*** Dataset extract ***
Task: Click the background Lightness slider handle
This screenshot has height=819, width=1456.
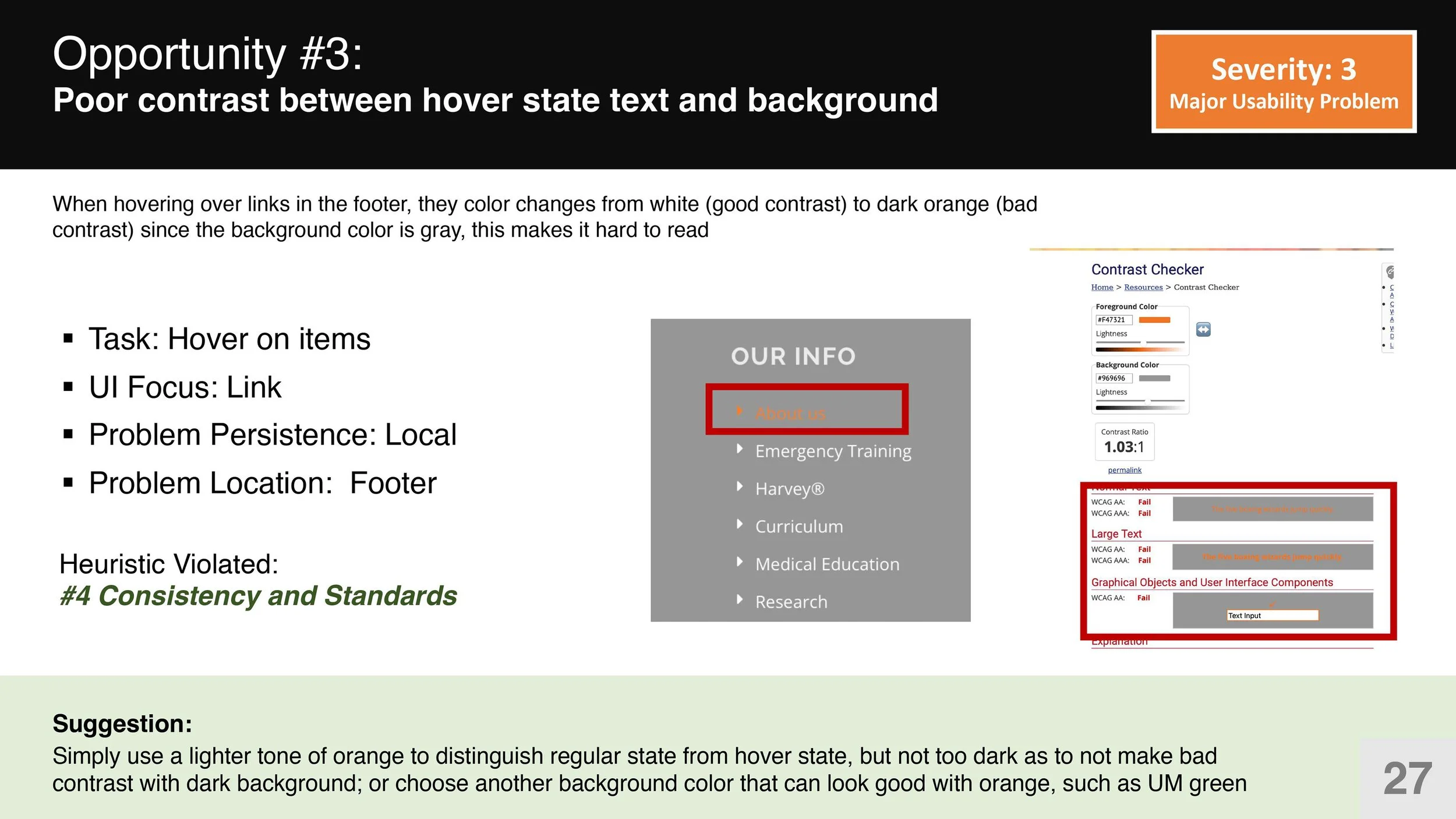Action: [x=1147, y=401]
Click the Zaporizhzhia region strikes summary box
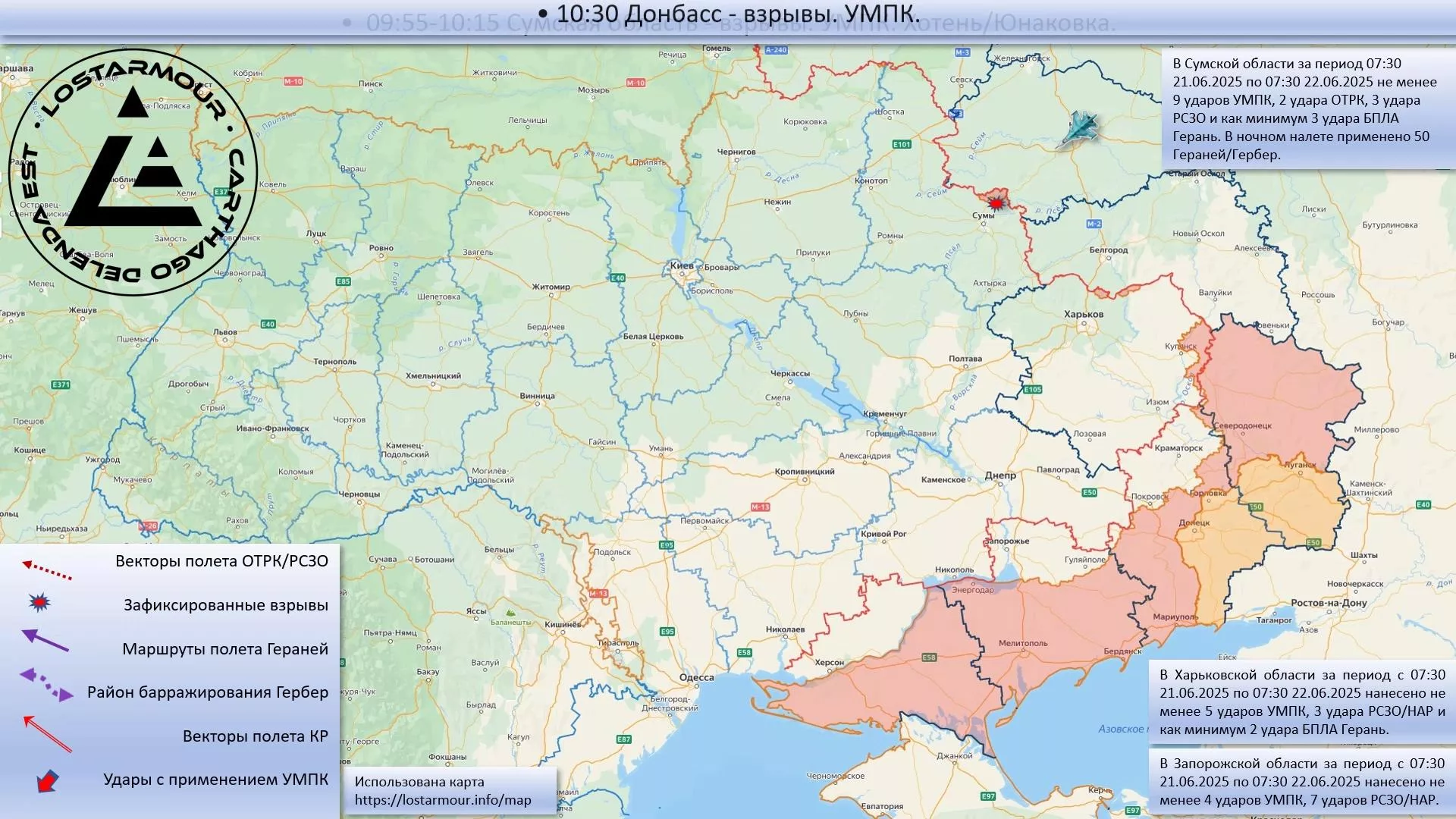 coord(1302,782)
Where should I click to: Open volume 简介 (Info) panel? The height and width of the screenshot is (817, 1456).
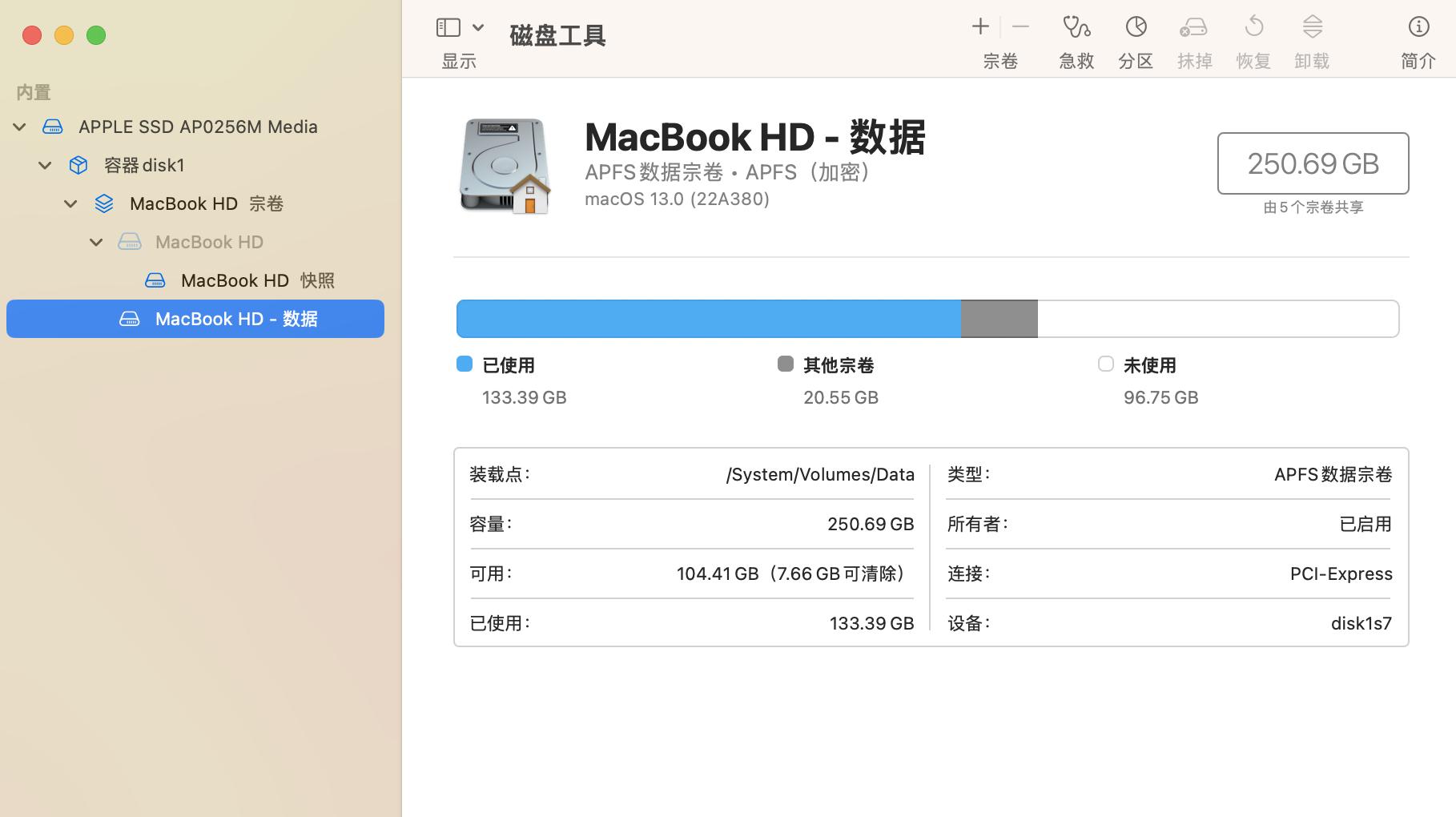tap(1418, 26)
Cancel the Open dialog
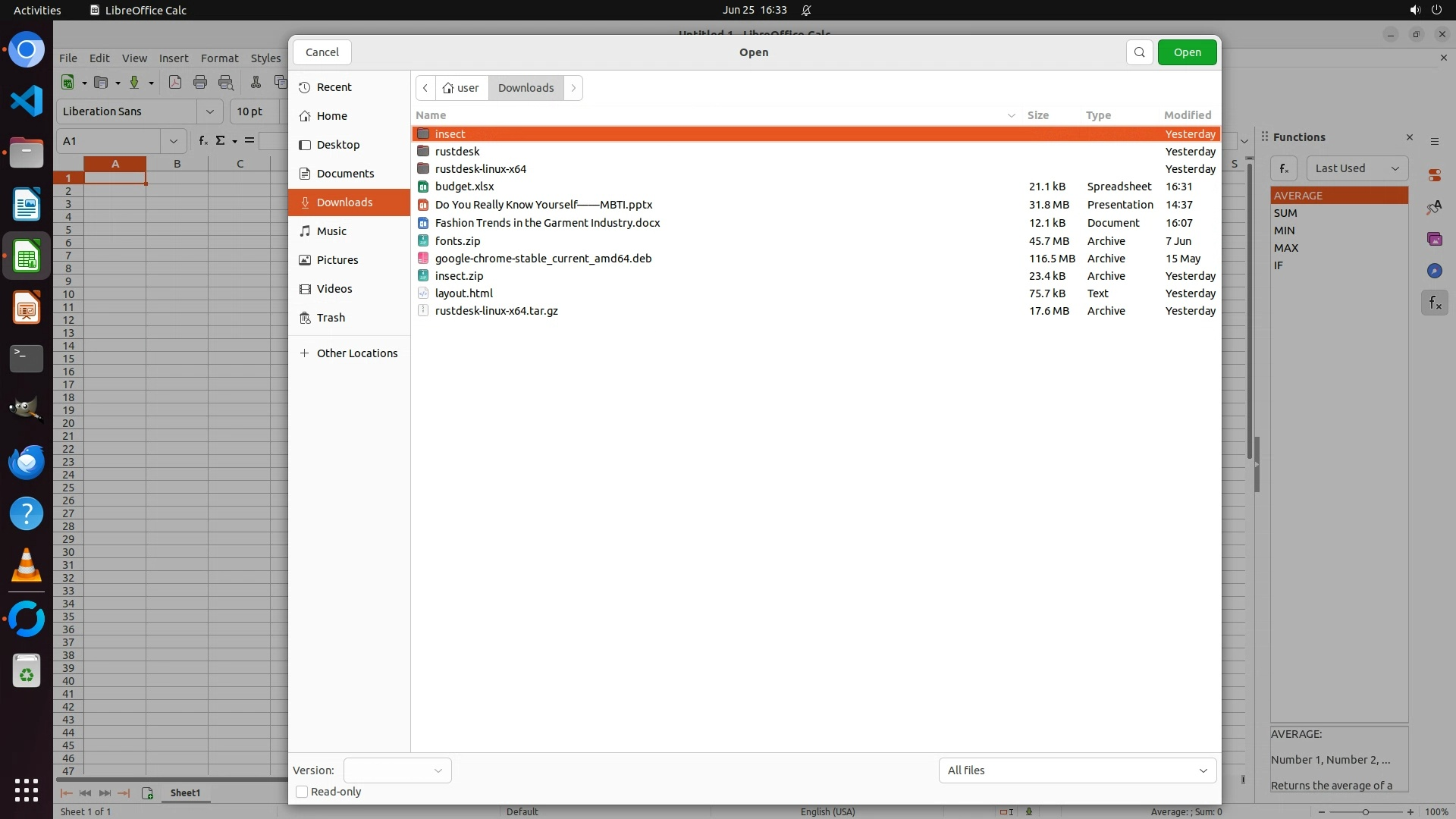Screen dimensions: 1456x819 [322, 52]
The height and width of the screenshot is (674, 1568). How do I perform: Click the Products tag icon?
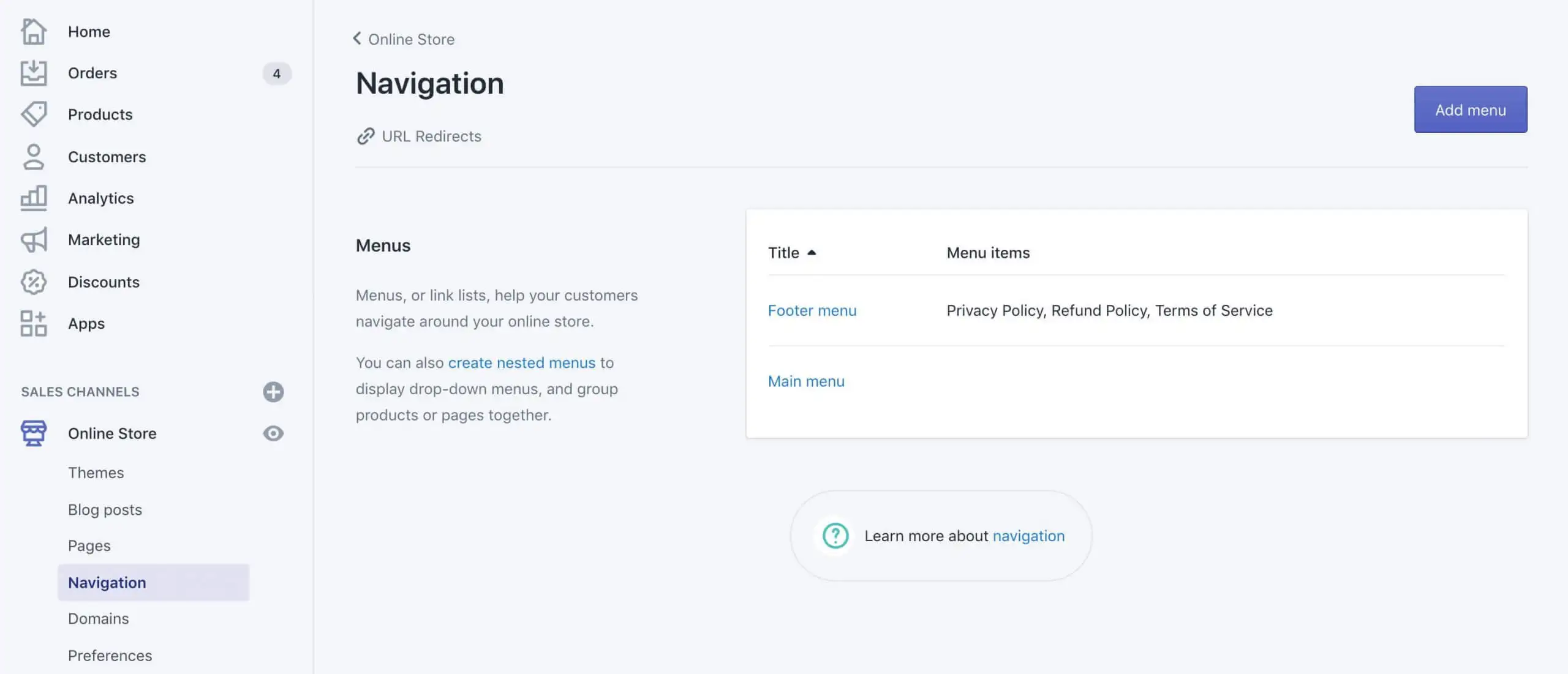[x=33, y=114]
*** End of Dataset extract ***
→ **What this task involves**
A faithful copy of all the records is required, with the pictures left out.

→ **Expected answer**
Task: Click the background Lightness slider handle
This screenshot has height=819, width=1456.
Action: [x=1147, y=401]
Click the Zaporizhzhia region strikes summary box
 coord(1302,782)
Where should I click to: Open volume 简介 (Info) panel? The height and width of the screenshot is (817, 1456).
tap(1418, 26)
Cancel the Open dialog
Screen dimensions: 1456x819 [322, 52]
The height and width of the screenshot is (674, 1568). How do I perform: Click the Products tag icon?
[x=33, y=114]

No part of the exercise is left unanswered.